Rock and roll radio stations used to tout their two-for-Tuesday and three-for-Thursday lineups, but we at BioWorld MedTech think every day is good for a threefer. Below are three stories of recent vintage to grace the pages of BWT, at least one of which suggests that the FDA budget may be caught up in the next presidential election.
All-user fee FDA not a reality … yet The Senate has passed legislation for the latest FDA user fee agreements, and President Trump signed the deal last week despite the President’s expressed preference for an agency that is funded entirely by user fees. Politically, it’s probably a smart move for the White House to dodge this fight given that the final vote in the Senate was a veto-proof tally of 94-1, but this might not be the last of this discussion.
There are plenty who see user fees as a source of potential corruption at the FDA, but device makers are in no rush to pay more than they already are for premarket applications, either. The amounts involved in the device user fee agreements have doubled in both MDUFA III and IV, and its unlikely industry would have gone along with substantially more than the nearly $1 billion called for in MDUFA IV.
Will the Trump administration avail itself of one more bite at this user-fee apple? These user fee deals typically take two years to negotiate, suggesting that the next round of negotiations will commence in 2020 … just in time for the next presidential election. Unless the deficit has eased significantly in the interim, deficit hawks – including the inhabitant of the Oval Office – may once again be salivating at the prospect of a fully user fee-funded FDA.
PAMA still roiling lab fee schedule discussion Just when you thought it was safe to talk about the Medicare clinical lab fee schedule, the American Medical Association is stirring up talk about insufficient time to collect private payer rates for lab tests to comply with a congressionally mandated fix for the fee schedule.
The Protecting Access to Medicare Act of 2014 requires the Centers for Medicare & Medicaid Services to collect data on private payer rates in an effort to bring the CLFS more in line those rates, but the AMA said recently its members are still having a tough time getting those numbers together. Some of these labs cannot make up for low rates with volume, and you don’t have to spend a lot of time in D.C. to know this association has a lot of clout on Capitol Hill and at CMS.
That’s not the same as saying the docs will win the day, though, is it? The PAMA data collection mandate has already been bumped back a year, and the lab associations know that another delay means another year on a lab fee schedule that many in the business see as miserly. The AMA might just be out of luck this time if the high-volume labs have their way.
A second look for Second Sight Second Sight Medical had a mixed bag of news in coverage terms recently, announcing in early July that Novitas Solutions, the Medicare administrative contractor for a number of states in the nation’s interior and in the Mid-Atlantic, has removed the category III CPT code from the company’s Argus II retinal prosthetic device.

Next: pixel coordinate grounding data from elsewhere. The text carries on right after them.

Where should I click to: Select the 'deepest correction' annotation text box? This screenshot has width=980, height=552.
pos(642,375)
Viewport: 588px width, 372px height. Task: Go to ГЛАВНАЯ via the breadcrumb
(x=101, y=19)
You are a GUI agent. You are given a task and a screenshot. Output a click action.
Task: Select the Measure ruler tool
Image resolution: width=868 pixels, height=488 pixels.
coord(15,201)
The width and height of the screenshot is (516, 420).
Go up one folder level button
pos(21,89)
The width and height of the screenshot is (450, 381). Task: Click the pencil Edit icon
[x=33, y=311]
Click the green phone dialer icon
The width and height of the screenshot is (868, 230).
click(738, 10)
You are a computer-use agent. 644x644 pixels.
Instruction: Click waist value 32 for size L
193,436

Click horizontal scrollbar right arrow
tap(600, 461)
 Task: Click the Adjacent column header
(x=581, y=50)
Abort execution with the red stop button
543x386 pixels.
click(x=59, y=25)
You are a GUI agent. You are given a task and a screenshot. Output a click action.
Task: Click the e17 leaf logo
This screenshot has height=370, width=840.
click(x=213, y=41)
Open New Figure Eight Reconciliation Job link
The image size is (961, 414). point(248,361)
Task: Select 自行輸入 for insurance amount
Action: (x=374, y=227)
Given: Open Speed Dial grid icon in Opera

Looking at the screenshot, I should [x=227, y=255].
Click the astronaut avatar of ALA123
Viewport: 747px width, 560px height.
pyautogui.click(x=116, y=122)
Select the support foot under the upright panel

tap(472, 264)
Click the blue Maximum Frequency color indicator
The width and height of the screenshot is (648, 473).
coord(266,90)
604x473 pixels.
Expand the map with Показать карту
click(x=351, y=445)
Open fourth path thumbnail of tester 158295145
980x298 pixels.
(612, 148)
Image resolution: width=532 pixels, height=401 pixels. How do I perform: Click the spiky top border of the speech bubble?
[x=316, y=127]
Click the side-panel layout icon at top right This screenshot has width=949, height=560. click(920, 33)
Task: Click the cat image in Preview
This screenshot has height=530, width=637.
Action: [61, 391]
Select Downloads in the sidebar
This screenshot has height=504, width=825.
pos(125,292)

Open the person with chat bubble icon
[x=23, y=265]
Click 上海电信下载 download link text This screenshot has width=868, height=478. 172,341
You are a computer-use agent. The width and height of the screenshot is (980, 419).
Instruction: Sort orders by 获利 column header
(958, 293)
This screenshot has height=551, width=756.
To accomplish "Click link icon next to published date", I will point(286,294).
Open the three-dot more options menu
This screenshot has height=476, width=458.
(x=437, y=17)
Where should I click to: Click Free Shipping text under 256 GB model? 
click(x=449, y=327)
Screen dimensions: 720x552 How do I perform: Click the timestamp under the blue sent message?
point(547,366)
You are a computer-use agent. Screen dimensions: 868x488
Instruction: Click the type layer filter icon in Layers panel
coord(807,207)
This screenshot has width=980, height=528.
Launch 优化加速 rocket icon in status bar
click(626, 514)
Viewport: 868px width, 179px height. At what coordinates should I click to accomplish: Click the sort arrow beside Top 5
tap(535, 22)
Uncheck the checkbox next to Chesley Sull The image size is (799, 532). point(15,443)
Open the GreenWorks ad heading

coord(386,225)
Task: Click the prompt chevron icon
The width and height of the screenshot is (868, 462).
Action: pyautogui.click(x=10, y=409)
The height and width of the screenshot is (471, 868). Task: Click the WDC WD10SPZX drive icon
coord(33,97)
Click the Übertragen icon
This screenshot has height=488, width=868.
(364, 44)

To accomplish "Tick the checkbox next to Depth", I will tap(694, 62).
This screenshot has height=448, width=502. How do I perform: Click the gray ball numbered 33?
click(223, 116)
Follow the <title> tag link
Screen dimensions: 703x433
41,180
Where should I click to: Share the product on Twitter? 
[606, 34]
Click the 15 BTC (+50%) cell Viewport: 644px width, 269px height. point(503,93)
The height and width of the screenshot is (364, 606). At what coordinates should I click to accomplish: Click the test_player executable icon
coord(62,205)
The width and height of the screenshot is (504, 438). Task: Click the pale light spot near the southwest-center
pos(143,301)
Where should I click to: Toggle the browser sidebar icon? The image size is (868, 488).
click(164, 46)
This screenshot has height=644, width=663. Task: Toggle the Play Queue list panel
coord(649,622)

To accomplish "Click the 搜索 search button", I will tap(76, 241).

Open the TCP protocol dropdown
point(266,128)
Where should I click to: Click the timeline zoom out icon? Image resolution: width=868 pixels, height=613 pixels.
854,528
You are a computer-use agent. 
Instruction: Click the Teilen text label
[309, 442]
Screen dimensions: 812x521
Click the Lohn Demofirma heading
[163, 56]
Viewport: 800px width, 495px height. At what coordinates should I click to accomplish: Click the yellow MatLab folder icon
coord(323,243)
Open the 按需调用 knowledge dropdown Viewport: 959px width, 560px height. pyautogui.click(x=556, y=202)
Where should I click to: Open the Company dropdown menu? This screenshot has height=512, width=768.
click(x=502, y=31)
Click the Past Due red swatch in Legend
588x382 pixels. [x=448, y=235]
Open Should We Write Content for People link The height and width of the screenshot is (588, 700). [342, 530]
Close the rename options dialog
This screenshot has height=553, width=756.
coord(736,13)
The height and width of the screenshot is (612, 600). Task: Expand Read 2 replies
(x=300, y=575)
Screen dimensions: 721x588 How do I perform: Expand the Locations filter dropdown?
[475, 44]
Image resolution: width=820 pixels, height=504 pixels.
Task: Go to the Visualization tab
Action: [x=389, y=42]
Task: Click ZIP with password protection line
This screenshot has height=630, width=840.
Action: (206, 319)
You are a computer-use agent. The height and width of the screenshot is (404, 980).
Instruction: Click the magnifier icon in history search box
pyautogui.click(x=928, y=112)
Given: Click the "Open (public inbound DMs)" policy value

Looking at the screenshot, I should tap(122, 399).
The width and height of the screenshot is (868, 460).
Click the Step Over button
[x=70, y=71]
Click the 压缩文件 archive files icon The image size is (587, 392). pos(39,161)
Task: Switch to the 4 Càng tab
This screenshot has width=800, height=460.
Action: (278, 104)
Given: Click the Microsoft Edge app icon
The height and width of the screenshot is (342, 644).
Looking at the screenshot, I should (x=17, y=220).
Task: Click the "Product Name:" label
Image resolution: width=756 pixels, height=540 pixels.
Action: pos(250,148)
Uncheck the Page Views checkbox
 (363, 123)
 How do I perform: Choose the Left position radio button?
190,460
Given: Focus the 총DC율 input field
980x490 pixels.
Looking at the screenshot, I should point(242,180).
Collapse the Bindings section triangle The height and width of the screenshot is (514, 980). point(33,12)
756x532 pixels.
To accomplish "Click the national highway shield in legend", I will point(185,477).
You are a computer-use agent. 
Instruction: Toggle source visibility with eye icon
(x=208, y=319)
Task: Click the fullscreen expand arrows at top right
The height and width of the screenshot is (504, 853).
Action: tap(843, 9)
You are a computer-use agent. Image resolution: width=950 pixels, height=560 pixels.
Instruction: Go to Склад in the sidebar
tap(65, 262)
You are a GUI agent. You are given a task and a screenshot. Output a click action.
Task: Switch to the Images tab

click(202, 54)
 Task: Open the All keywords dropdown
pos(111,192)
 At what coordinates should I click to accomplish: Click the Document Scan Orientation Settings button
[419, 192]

As an aside, we recall that category III CPT codes are for devices deemed experimental, and device makers have complained that MACs are inordinately fond of denying coverage for devices with category III codes without examining the evidence. This is not an entirely impertinent aside, given that the 21st Century Cures Act presumably addressed some of the elements underlying this problem. Still, both the Medical Device Manufactures Association and the Advanced Medical Technology Association said in comments to the Medicare inpatient prospective payment system (IPPS) final that the MACs continue to play fast and loose with the category III CPT designation.
According to Second Sight, Novitas recently joined Palmetto GBA, National Government Services and First Coast Service Options in covering the device. The Centers for Medicare & Medicaid Services said in the draft outpatient prospective payment schedule for calendar year 2018 that it may pay quite a bit less for the device than it had previously, however. Medicare had paid roughly $150,000 for the device and the procedure needed to implant under the new technology pass-through program. The Argus II has exhausted its pass-through eligibility, however, and may draw only $122,000 for the device and procedure going forward.
So Second Sight may be dinged by lower rates, but CMS said it found only three claims for the device in 2016, so the company may be able to make up in volume what it seems to have lost in per-device reimbursement. Such is the life of an innovator in the medical device business.